▶ _DOCUMENT PASSAGE_:
───
The AVX2 and NEON HDR kernels are roughly 2–4× slower per byte than their SDR counterparts because 10-bit samples halve the number of pixels per SIMD register and because the weighted blends overflow 16-bit lanes at 10-bit precision and must run widened in the 32-bit domain, where the rounding steps cost extra add-and-shift work. The AVX-512 HDR kernels claw most of that back: a 512-bit register restores the lane count a 256-bit register has for 8-bit samples, so on the Zen 5 column above the HDR rows run much closer to their SDR twins (e.g. 88 µs vs 56 µs at the 1080p thirds ladder).
The Graviton 4 column deserves calling out explicitly. Against
libswscale on the same hardware, funnelcake's SDR speedups on Graviton
cluster around 14–24× on the pow2 workloads - the 2× upscales,
downscale ladders from 1080p through 4K, and single-pass combined
down+up calls. For comparison, the same set of workloads sits around
6–12× on Apple M3 Ultra, 7–14× on Raspberry Pi 5, and 5–14× on the
AVX2 x86 server CPUs in the tables above; among x86 parts only the
AVX-512 path on Zen 5 (14–32× on those same workloads) plays in the
same league. The one exception is the 1.5×
upscale tail (up:2x,3x, up:1.5x): that kernel is compute-bound on
every platform and settles at ~5–6× everywhere, Graviton included.
The most dramatic rows:
- Pure 2× upscales (
480×270 up:2x,960×540 up:2x,1920×1080 up:2x): 21–23× faster than libswscale. - Single-pass combined downscale + upscale
(
1920×1080 down:2x up:2x,down:1.5x,3x up:2x,1280×720 down:2x,4x up:2x,4x): 16–21× faster. - Downscale ladders at 1080p through 4K: 14–16× faster against independent libswscale, still ~7–10× faster even against libswscale's cascade mode.
In absolute numbers, a c8g.2xlarge instance (one Graviton 4 vCPU)
processes a 1920×1080 thirds-family downscale ladder
(down:1.5x,3x,6x) in 391 µs, a complete 4K thirds ladder
(down:1.5x,3x,6x,12x) in 1.77 ms, and a combined 1080p
downscale + 2× upscale in 441 µs. At 60 fps each of those consumes
less than 11% of a single core's frame budget - meaning a single
Graviton 4 core can run the 1080p ladder for ~42 live streams in
parallel, or the full 4K ladder for ~9 streams, with headroom left
over.
We don't have a single smoking-gun explanation for why Graviton's
relative advantage is so much larger than other aarch64 parts. The
likely contributors are that libswscale's ARM64 bilinear path is less
aggressively hand-tuned than its x86 AVX2 path, the Neoverse V2 cores
in Graviton 4 have generous SIMD throughput that funnelcake's
vld2q / vst3q / vrhaddq_u8 inner loops fully exploit, and
libswscale's more cache-unfriendly memory access pattern interacts
badly with the platform's memory subsystem. Whatever the exact cause,
Graviton 4 is by a clear margin the deployment target where using
funnelcake instead of libswscale produces the largest absolute savings
per core for real-time multi-resolution video pipelines.
───
▶ _GIVEN INFORMATION_:

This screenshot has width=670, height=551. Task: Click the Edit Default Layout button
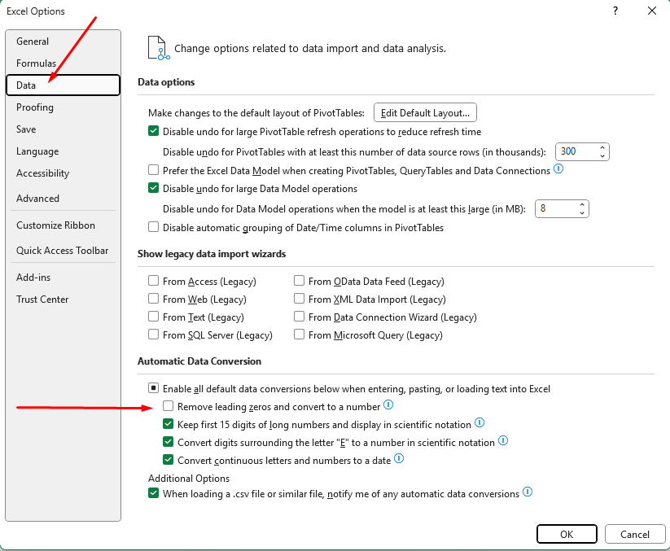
───
▶ _TASK INSTRUCTIONS_:
A – In the funnelcake benchmark text, how long does one Graviton 4 vCPU take to process a complete 4K thirds ladder?
B – Repeat the funnelcake benchmark text word for word, starting at "The most dramatic" and ending at "libswscale's cascade mode.".
C – Carry on the funnelcake benchmark text from its last sentence.

▶ _RESPONSES FOR EACH TASK_:
A – 1.77 ms.

B –
The most dramatic rows:
- Pure 2× upscales (
480×270 up:2x,960×540 up:2x,1920×1080 up:2x): 21–23× faster than libswscale. - Single-pass combined downscale + upscale
(
1920×1080 down:2x up:2x,down:1.5x,3x up:2x,1280×720 down:2x,4x up:2x,4x): 16–21× faster. - Downscale ladders at 1080p through 4K: 14–16× faster against independent libswscale, still ~7–10× faster even against libswscale's cascade mode.

C –
Tested on a SpacemiT K1 (uarch ky,x60, sold as the Ky X1 in the
Orange Pi RV2): full RVV 1.0, VLEN=256, DLEN=128. Kernels are
vector-length-agnostic, so the same binary should run on any V-capable
RVV chip; tuning choices (LMUL=1 with manual unrolling) target the X60
specifically.
| Workload | funnelcake | vs libswscale |
|---|---|---|
| 1920×1080 down:1.5x,3x,6x | 3.6 ms | 59.3× / 40.2× cascade |
| 3840×2160 down:1.5x,3x,6x,12x | 39.1 ms | 28.1× / 15.1× cascade |
| 1920×1080 up:2x | 3.1 ms | 138.2× |
| 1920×1080 down:2x up:2x | 7.4 ms | 67.9× |
| 1920×1080 down:1.5x,3x up:2x | 8.7 ms | 67.3× |
| 1920×1080 I010 down:1.5x,3x,6x | 12.8 ms | (no HDR comparison) |
| 1920×1080 I010 up:2x | 7.6 ms | (no HDR comparison) |
| 1920×1080 I010 down:1.5x,3x,6x tone | 19.5 ms | (no HDR comparison) |
| 3840×2160 I010 tone 1x | 46.8 ms | (no HDR comparison) |
HDR speedups land roughly half the SDR ratio because 10-bit u16 elements halve the per-vector throughput on the X60's 256-bit V unit.
GCC 14 is strongly recommended on RISC-V. It ships the v1.0 RVV
intrinsic spec including vlseg2/vsseg2/vlseg3/vsseg3 segment
loads and stores, which the kernels use for every horizontal halve, 3:1
box average, 1.5x bilinear, and 2x upsample path. GCC 13 only ships
v0.11 intrinsics and doesn't expose the segment ops, so the build falls
back to multiple strided loads/stores per chunk - on the X60 that
typically costs 2–4× per workload vs the GCC 14 build. The Makefile
detects the older spec at compile time and prints a #pragma message
recommending the upgrade; the build still works either way. All numbers
in the table above are GCC 14.
Detection requires the V extension and a non-emulated misaligned-vector
load path (queried via riscv_hwprobe); chips that report SLOW or
EMULATED for RISCV_HWPROBE_KEY_MISALIGNED_VECTOR_PERF, or that
advertise only the embedded Zve* subset, fall back to the scalar
kernel.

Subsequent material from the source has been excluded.